Oil demand will be higher than expected in 2011 as global economic recovery speeds up, according to a report.
The International Energy Agency lifted its demand forecast for next year and raised its projections for consumption to 2015, citing stronger US growth.
The IEA now expects oil demand in 2011 to rise by 1.3 million barrels per day (bpd), some 260,000 bpd more than previously forecast.
Crude prices hit $90 a barrel this week, the highest for two years.
The Paris-based IEA, which advises governments on energy, said the recent price spike was most likely due to a rise in consumption in the third quarter of 2010 from the US and Europe.
It also raised its estimate for daily demand in 2010 by 2.5 million bpd, about 130,000 bpd more than previously forecast.

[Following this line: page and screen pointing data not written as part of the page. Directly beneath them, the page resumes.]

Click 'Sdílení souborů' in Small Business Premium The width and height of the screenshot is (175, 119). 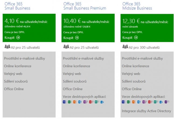click(75, 81)
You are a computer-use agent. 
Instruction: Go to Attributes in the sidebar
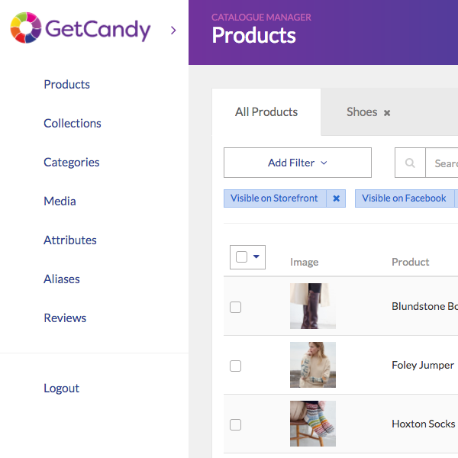(x=70, y=240)
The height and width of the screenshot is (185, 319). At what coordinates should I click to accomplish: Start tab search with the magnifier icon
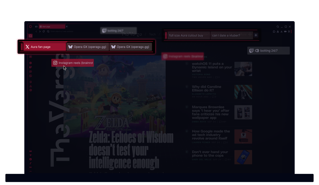click(x=278, y=26)
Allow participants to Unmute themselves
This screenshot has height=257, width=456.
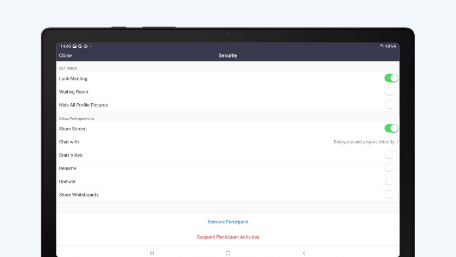391,181
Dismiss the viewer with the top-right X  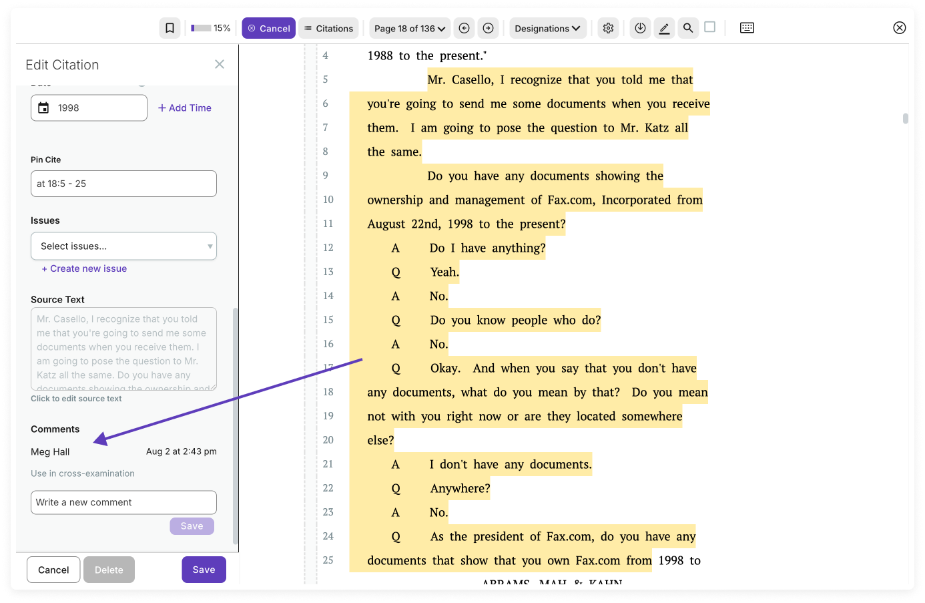point(899,27)
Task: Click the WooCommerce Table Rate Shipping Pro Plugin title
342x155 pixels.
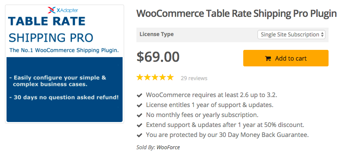Action: pos(236,14)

The IEA report said: "Although economic concerns remain skewed to the downside, not least if current high prices begin to act as a drag on growth, more immediately demand could surprise to the upside."
According to its medium-term projections, the IEA said world oil demand for 2009-2015 would grow by an average of 1.4 million bpd each year, higher than its previous forecast made in June.
Oil prices have hovered in the upper-$80s this week, and reached $90.76 a barrel on Tuesday.
The Organization of Petroleum Exporting Countries (Opec) meets on Saturday to discuss its official production quotas, although analysts believe output will remain unchanged.
However, the IEA said that Opec may come under pressure next year to boost supply.